Sheriff's Lt. Dan Smith said Friday that an incoming storm may delay recovery efforts.

The single-engine plane was occupied by 51-year-old pilot, Dale Smith, a software executive from San Jose, Calif.; his son, Daniel Smith and his wife, Sheree Smith; and daughter Amber Smith with her fiance, Jonathon Norton.

The plane was flying from eastern Oregon, where the family had been spending the Thanksgiving holiday, to Montana, where Daniel and Sheree Smith live, on Dec. 1 when it disappeared in the mountains 150 miles northeast of Boise.

Dale Smith reported engine trouble and sought information about a backcountry landing strip where he hoped to put the plane down safely.

Authorities had suspended the official search for the aircraft in mid-December, but volunteers, including friends and family, continued with a private search.

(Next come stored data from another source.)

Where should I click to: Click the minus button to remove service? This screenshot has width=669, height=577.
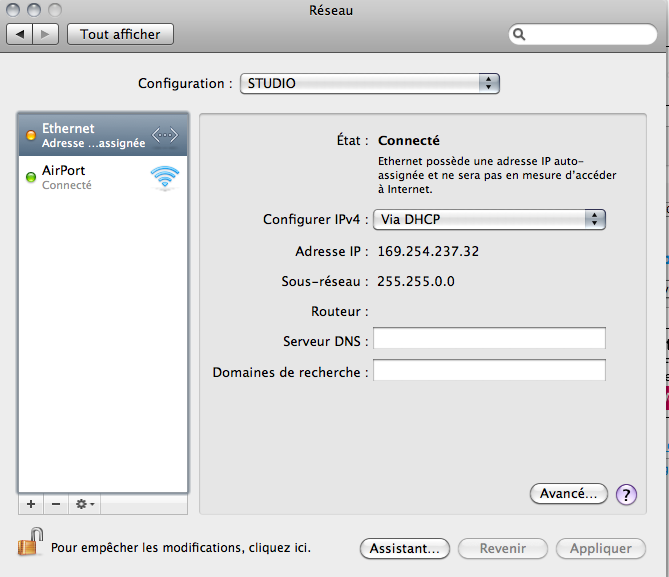pyautogui.click(x=56, y=504)
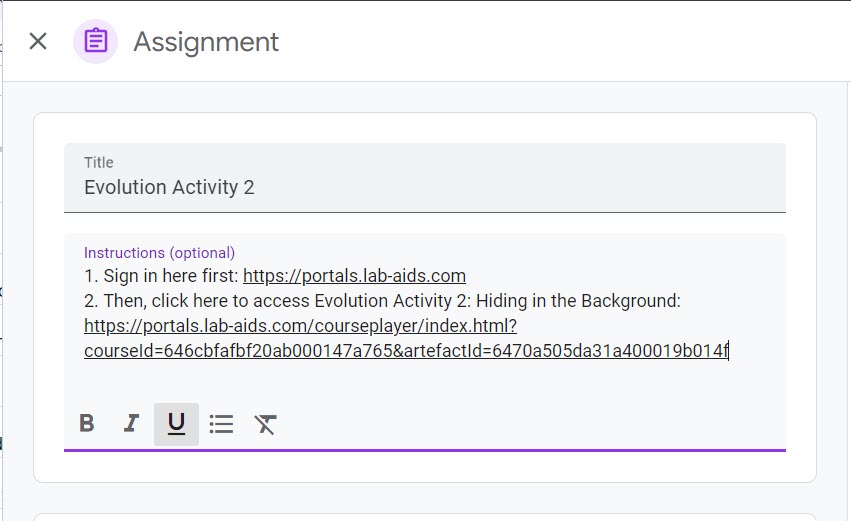Click the Assignment heading text
The width and height of the screenshot is (851, 521).
[x=206, y=42]
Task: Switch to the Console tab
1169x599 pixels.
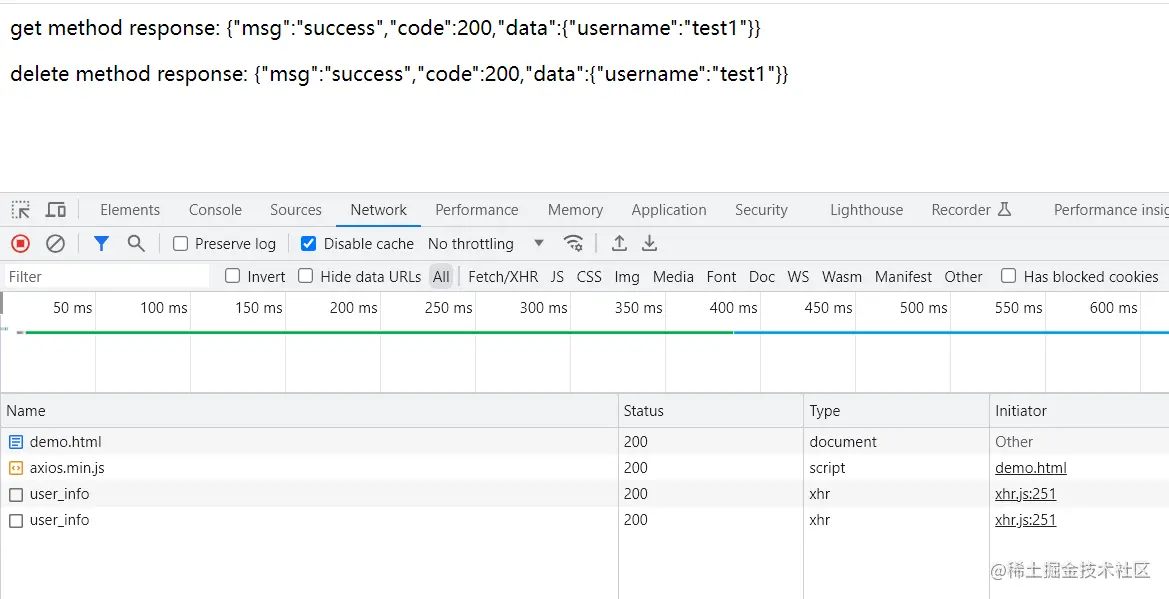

According to Federal Aviation Administration records, Smith, an executive and co-founder of San Jose-based SerialTek, obtained his pilot's license in 2005.

Rand Kriech, who co-founded SerialTek with Smith in 2007, said he got a call Friday evening, telling him the wreckage had been found.

The private search initially involved hundreds of online volunteers analyzing satellite images of the terrain, looking for clues like damaged trees that might indicate a crash site, and posting that information back to a search website, Kriech said in a telephone interview.

His daughter, Kayla Kriech of San Ramon, Calif., said she was one of the administrators of the search website.

Satellite images were often unclear and cloud cover was a problem, so the search evolved, she said.

Volunteer pilots strapped tiny GoPro cameras to their aircraft, flew assigned grid patterns, and then grabbed screen shots every eight seconds or so from the video, Kayla Kriech said.

Information from those images was analyzed and "that's how the plane was found," she said.

Dale Smith's brother, Dellon Smith, had organized a physical search this week that was scheduled to end Friday, she added.

"They were just getting ready to close up today, checking one last site -- and sure enough," her father said.

"It's simply amazing that so many people were volunteering so much of their time to bring the family peace," he said. "It's just really hard to get closure if you don't have any information."

A phone message left late Friday for Dale Smith's wife, Janis, was not immediately returned.